Task goal: From the line that contains "Screen dimensions: 894x619" to the final line of the records below, print each line exactly and leave every picture out.

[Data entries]
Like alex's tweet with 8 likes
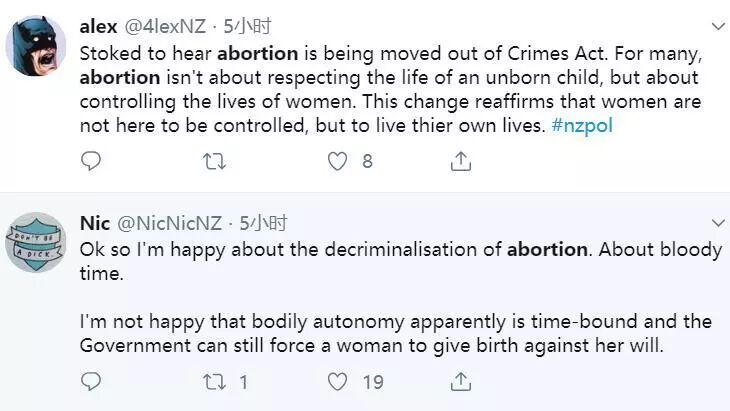The height and width of the screenshot is (411, 730). pyautogui.click(x=337, y=161)
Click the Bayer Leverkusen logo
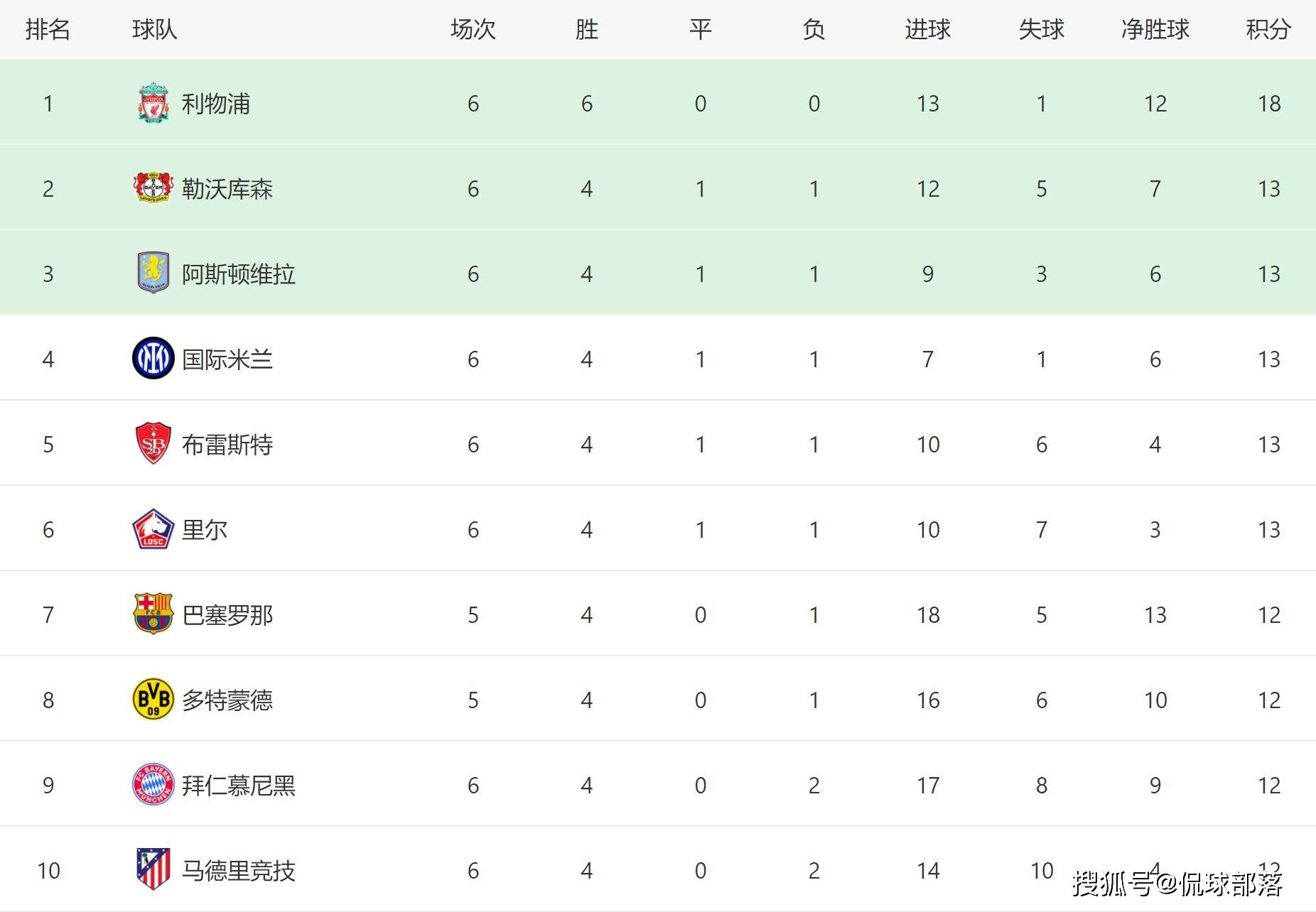The image size is (1316, 912). (153, 188)
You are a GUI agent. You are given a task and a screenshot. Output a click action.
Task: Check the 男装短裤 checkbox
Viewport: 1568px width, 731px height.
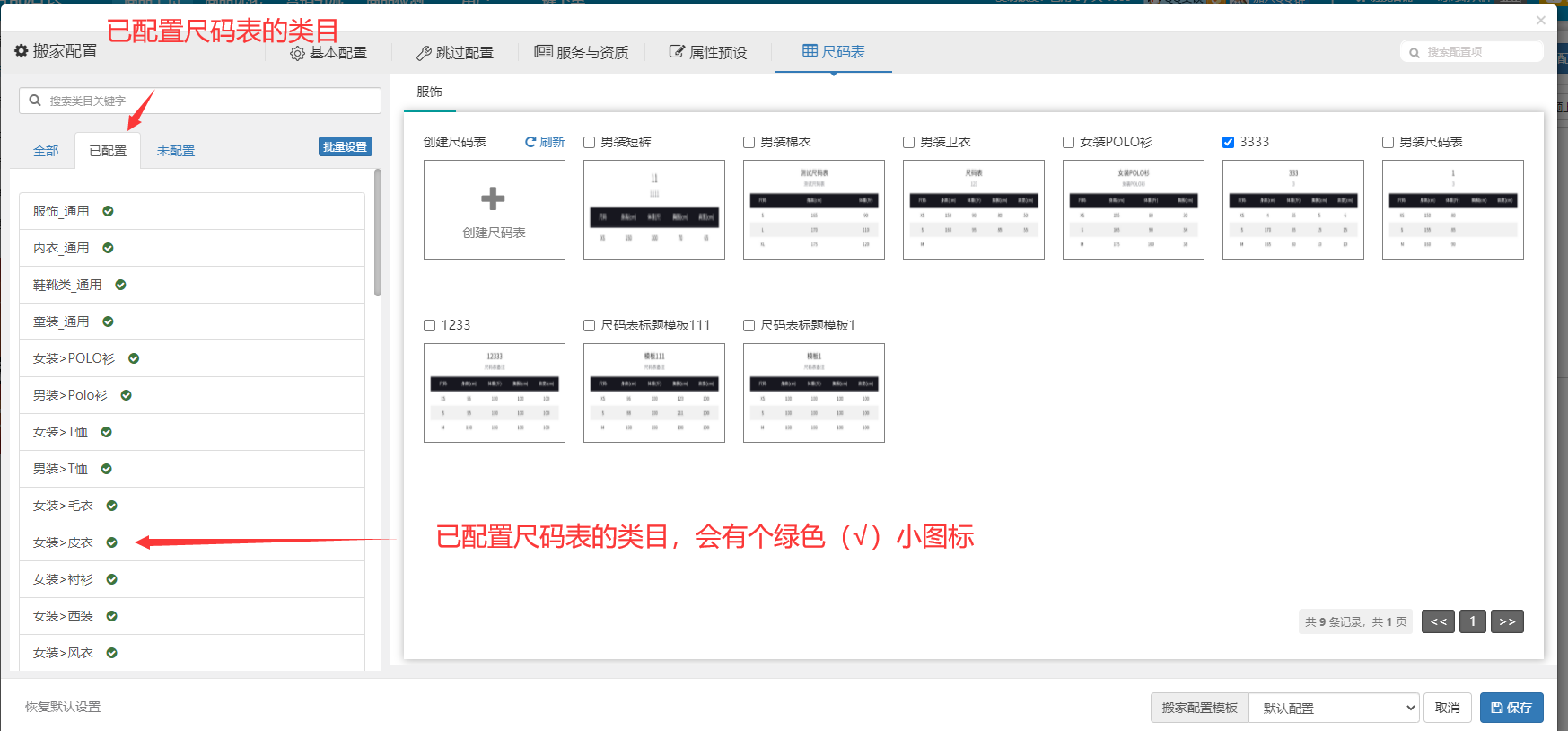pyautogui.click(x=590, y=142)
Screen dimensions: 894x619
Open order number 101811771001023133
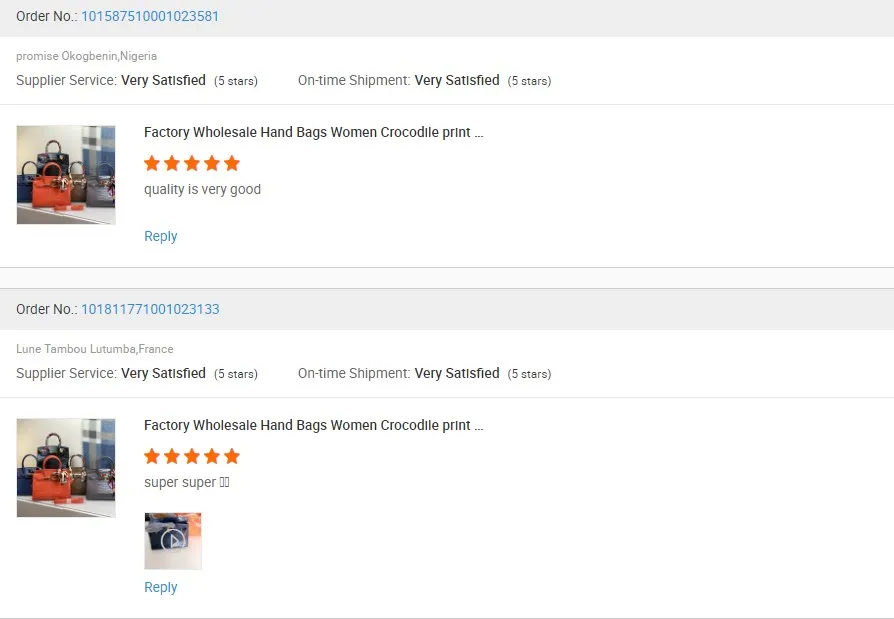(150, 309)
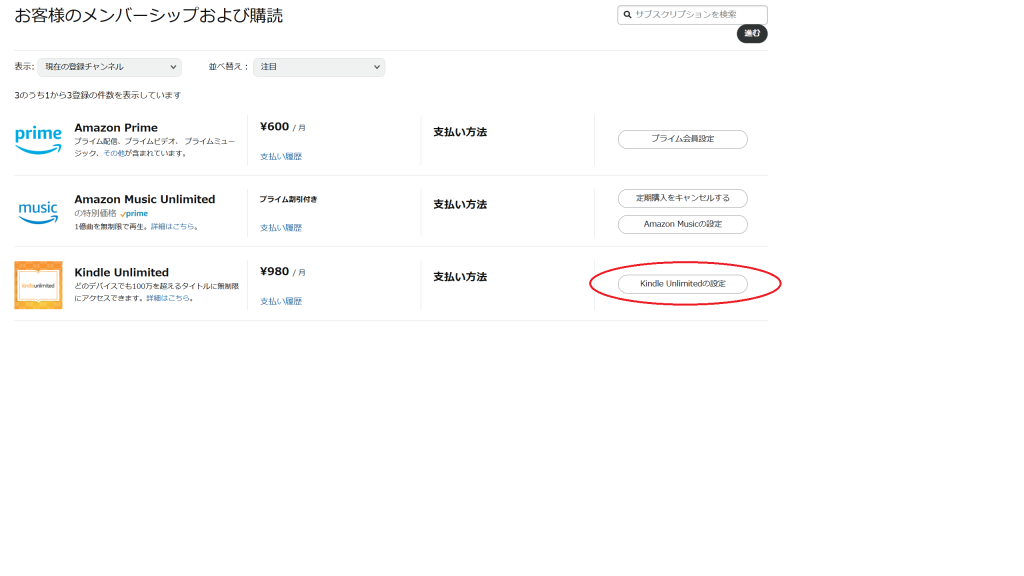Click the Kindle Unlimitedの設定 button
This screenshot has height=576, width=1024.
pos(682,284)
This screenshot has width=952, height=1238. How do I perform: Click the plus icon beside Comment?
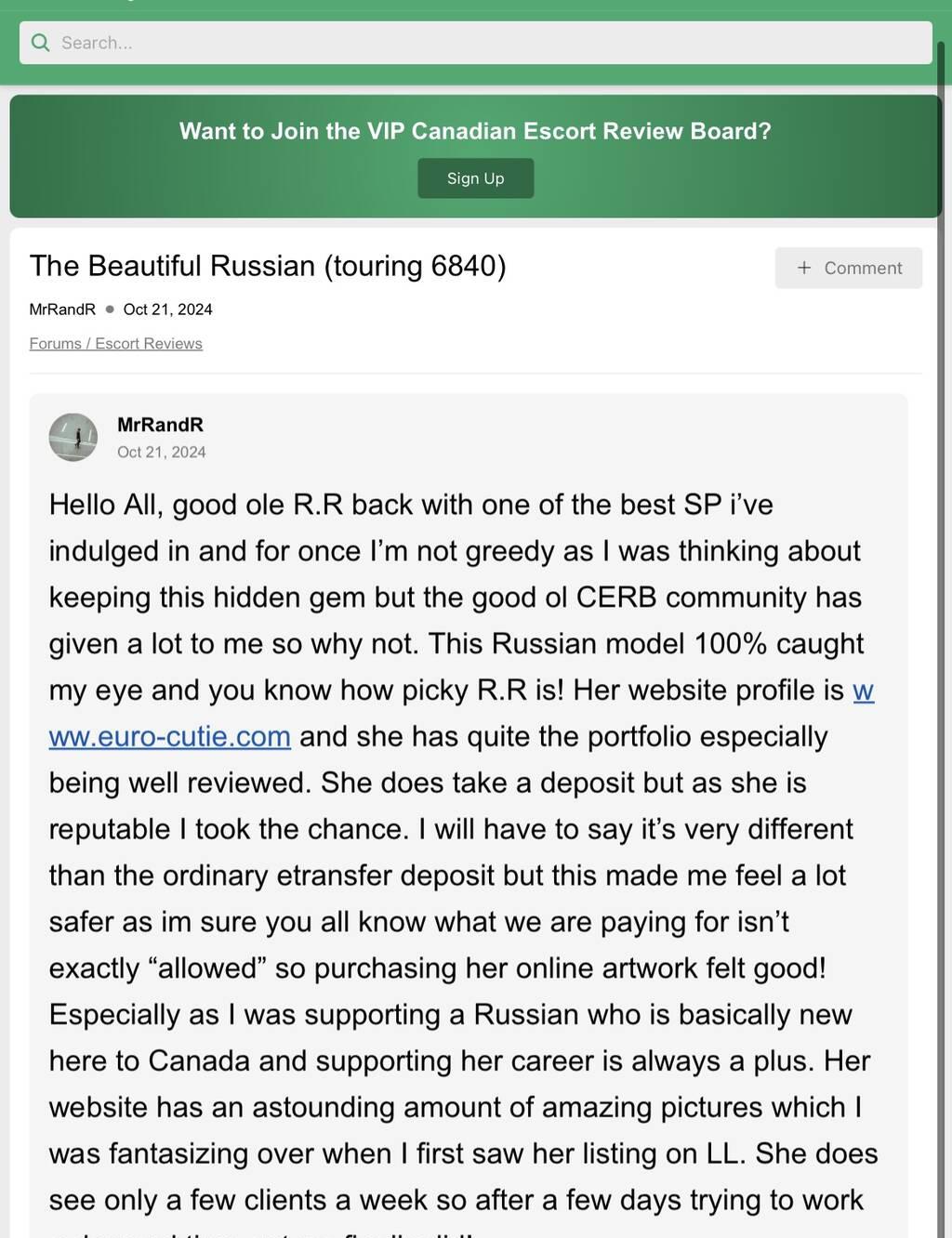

Output of the exercise:
Screen dimensions: 894x619
Open order number 101811771001023133
(150, 309)
Click the Kindle Unlimitedの設定 button
This screenshot has height=576, width=1024.
pos(682,284)
This screenshot has width=952, height=1238. How do I perform: Click the plus icon beside Comment?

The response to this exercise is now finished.